Monday, July 2, 2007

EAI: Design Pattern (I)

This is to share one of the high level implementation design patterns of Enterprise Application Integration irrespective of technologies and tools.

Implementation design of Enterprise Application Integration largely depends on present systems, the reusability of the existing applications and tools being used (if any). Following is the design, which I find, in principal suits most of the application integration:




Here the arrows indicate the data flow through synchronous and asynchronous calls. The circles at one end of the arrows signify which module can initiate the data flows or service calls.

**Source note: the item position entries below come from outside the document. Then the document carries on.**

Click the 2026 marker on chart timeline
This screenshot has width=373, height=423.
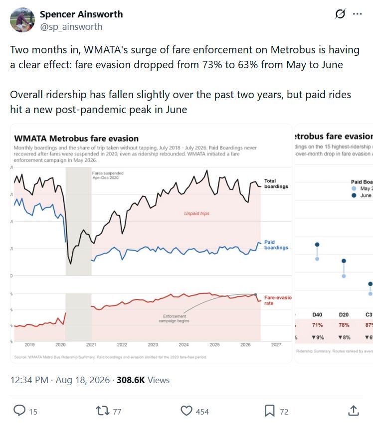click(245, 344)
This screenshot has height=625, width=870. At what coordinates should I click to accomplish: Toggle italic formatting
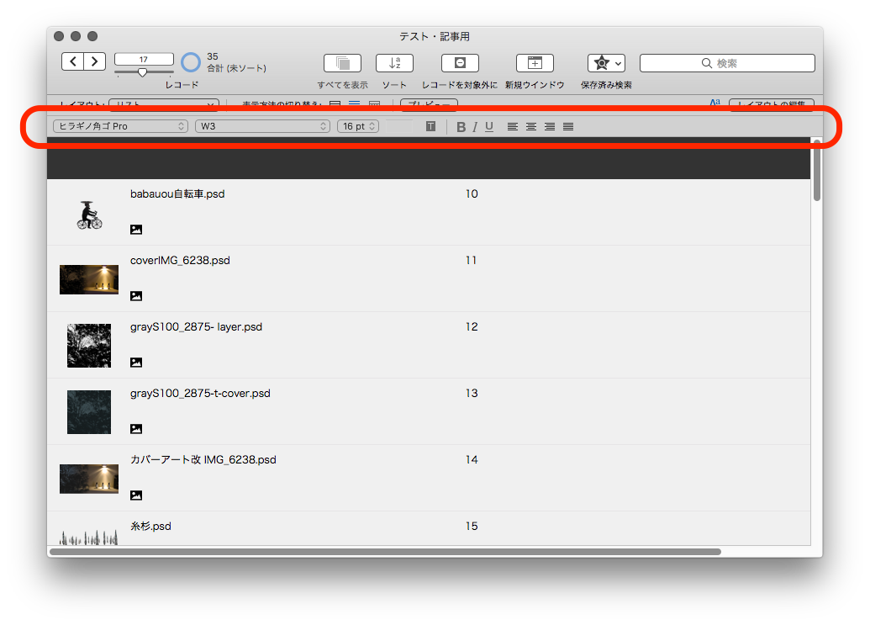[475, 125]
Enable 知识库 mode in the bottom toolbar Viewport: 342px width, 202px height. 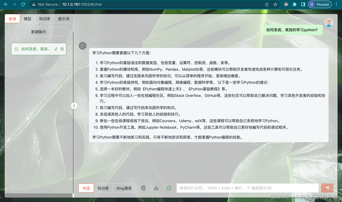[x=103, y=188]
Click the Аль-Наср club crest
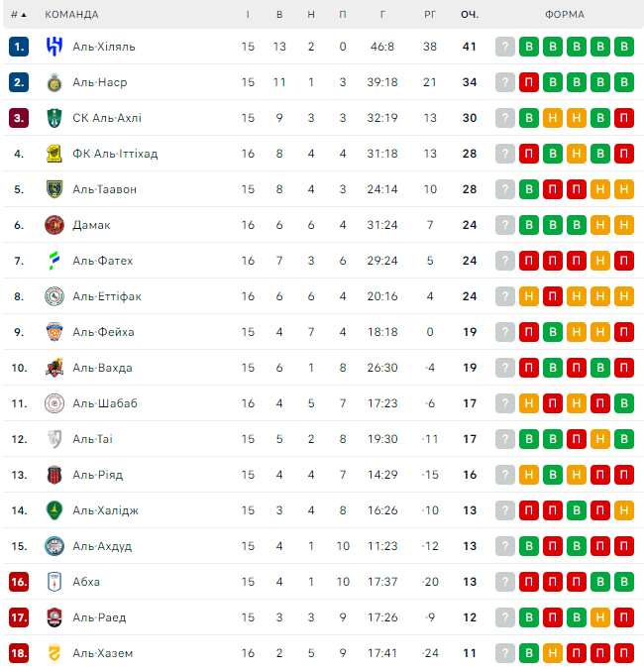This screenshot has height=670, width=644. (x=54, y=82)
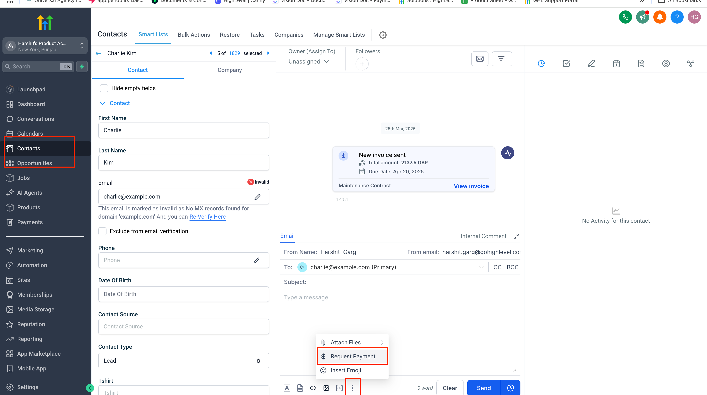Click the custom values braces icon
The width and height of the screenshot is (707, 395).
click(x=339, y=388)
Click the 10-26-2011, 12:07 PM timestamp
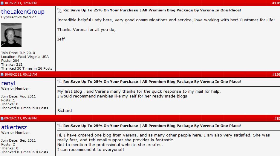 coord(21,3)
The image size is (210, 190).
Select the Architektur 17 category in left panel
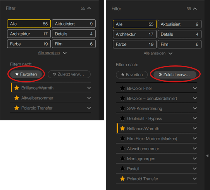click(x=29, y=34)
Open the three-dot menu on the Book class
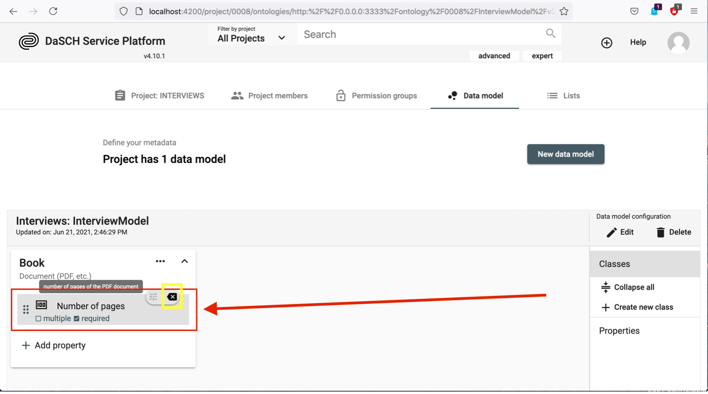 tap(160, 261)
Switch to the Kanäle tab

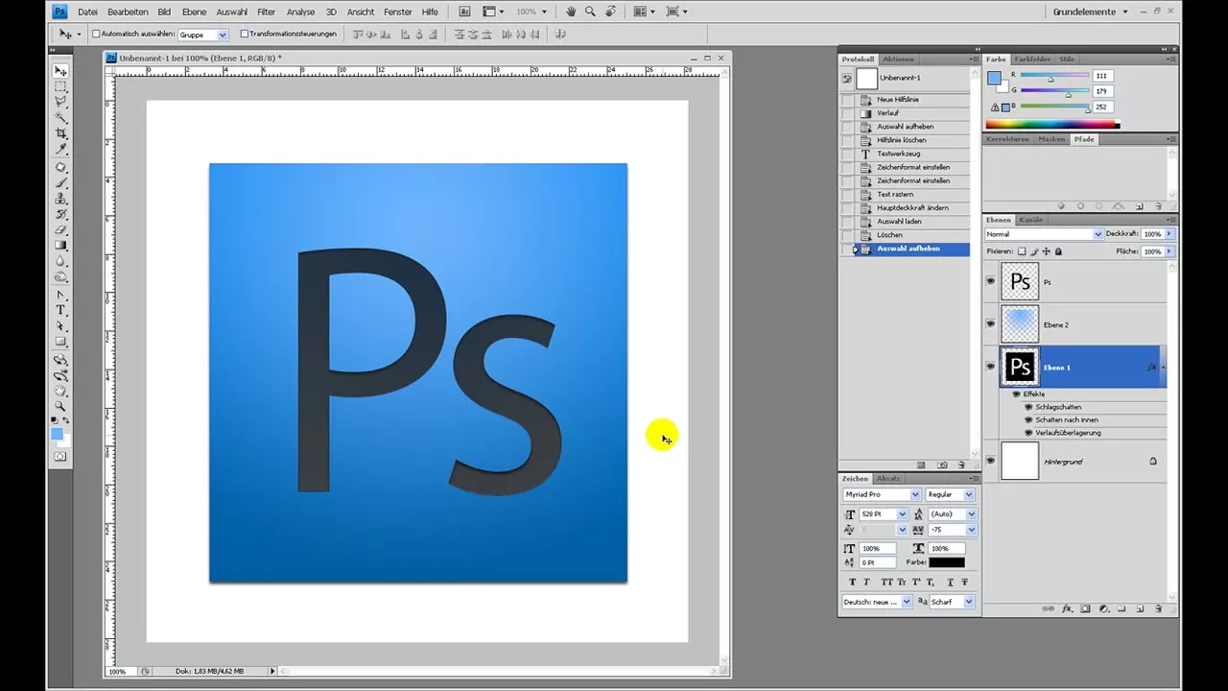coord(1029,220)
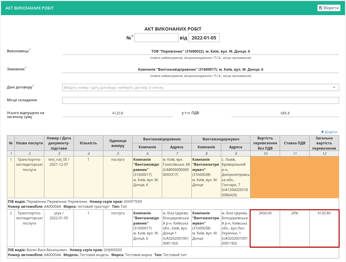Click the Назва послуги column header
346x262 pixels.
pyautogui.click(x=29, y=143)
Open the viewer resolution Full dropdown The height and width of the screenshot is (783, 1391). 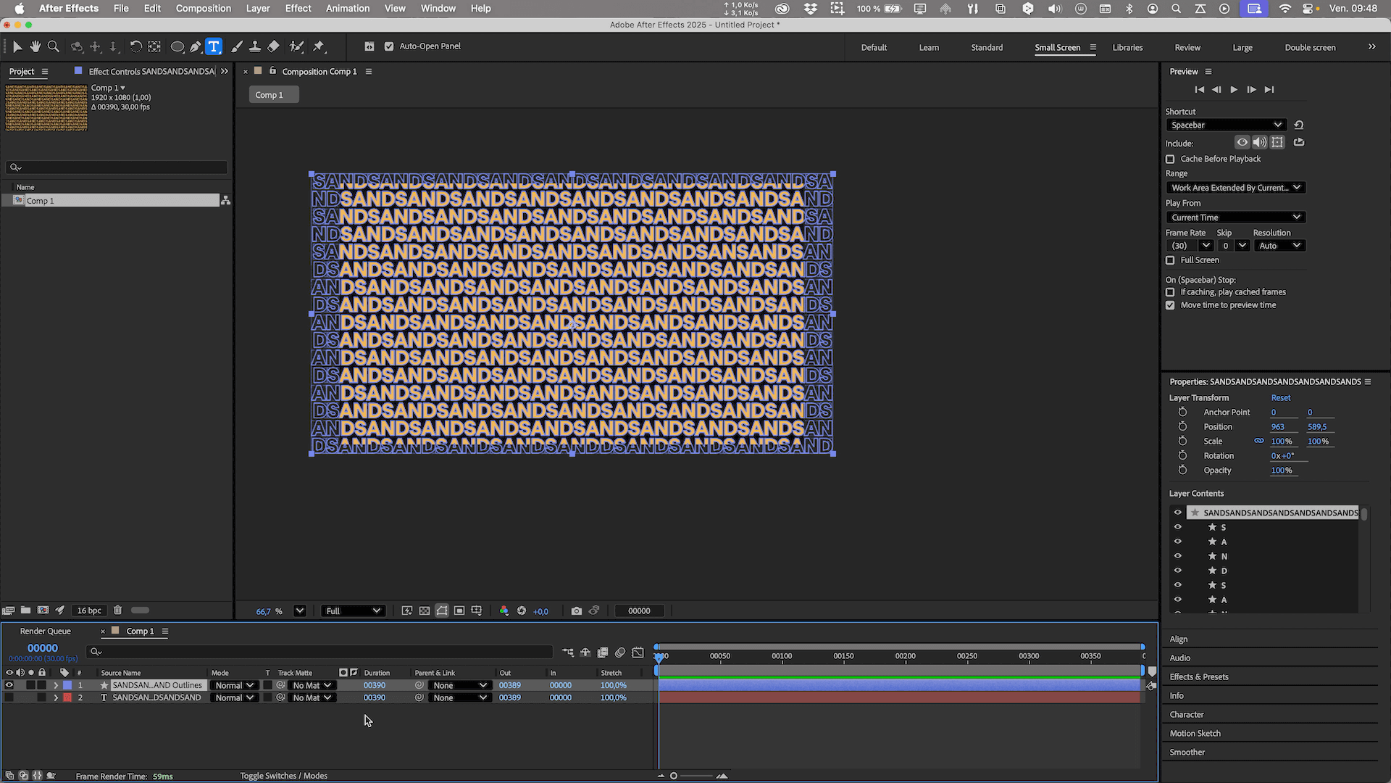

To discuss the above design in details we’ll go through an example. Let us consider the business scenario of a telecom company. To make it simple let’s assume that the company has two Applications which need to be integrated to implement the business processes:

  • Application 1: Manages the asset details
  • Application 2: Manages the provisioning and scheduling details

Following describes the different modules mentioned in the design (in details) :

Processes:


Every business scenario should be divided into processes which control the flow of business object from start to end. In our example of the telecom company, the processes could be – installing a new telephone service, installing a video service, disconnecting a service etc. All business rules and business exception handling should be implemented here. At different stages of the flow, process will interact with system blades or application services.

Processes allow us to have central controller which is easy to maintain and troubleshoot.

System Blades:

System Blades is the interface for any application. It routes requests/responses through adapters/connectors for the particular application (in the above picture rectangles inside system blades indicate connectors/adapters). All requests from the processes and responses from the application should go through this component. System blades will convert business objects to system objects. This is the place holder where system exceptions (example: connection exception with the application) should be handled. The particular design helps to manage resources (connection etc) at one place and improve scalability by clustering the blades (or managing the threads of the blade).

Considering our example, the system blade for application 1, which manages assets, should be able to handle all query/update/delete requests related to the application.


Application Services:

These are utility services – different processes will interact with these application services in different business state. This helps to have a service oriented reusable architecture.

Taking into account the use case of telecom processes, the examples of application services could be provisioning service, custom database, logging service etc.